_PROBLEM TO WORK ON_
Transcribe the entries exactly as they stand below, passing over any picture.

_RECORDS PROVIDED_

*** Block opens ***

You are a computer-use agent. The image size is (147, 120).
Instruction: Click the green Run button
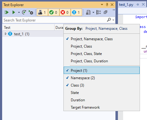(14, 12)
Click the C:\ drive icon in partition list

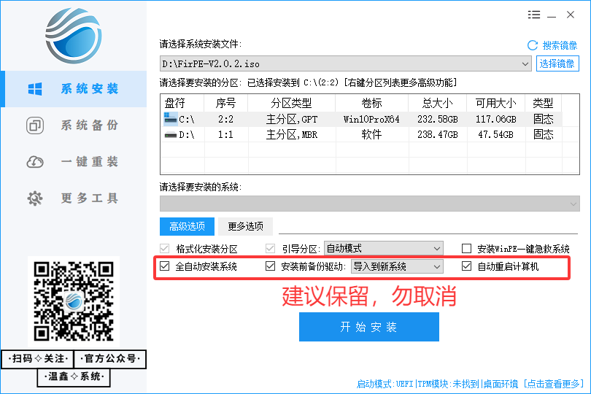171,118
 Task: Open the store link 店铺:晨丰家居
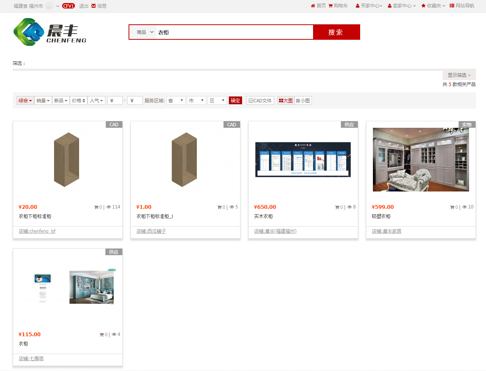[386, 231]
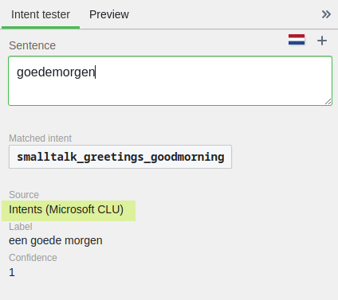The width and height of the screenshot is (338, 300).
Task: Click the green underline of the active tab
Action: click(41, 27)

*** Block closes ***

_REPLY_
You are a computer-use agent. The image size is (147, 120).
Instruction: Click the green Run button
(14, 12)
Click the C:\ drive icon in partition list

171,118
 Task: Open the store link 店铺:晨丰家居
[386, 231]
The width and height of the screenshot is (338, 300).
Task: Click the green underline of the active tab
Action: click(41, 27)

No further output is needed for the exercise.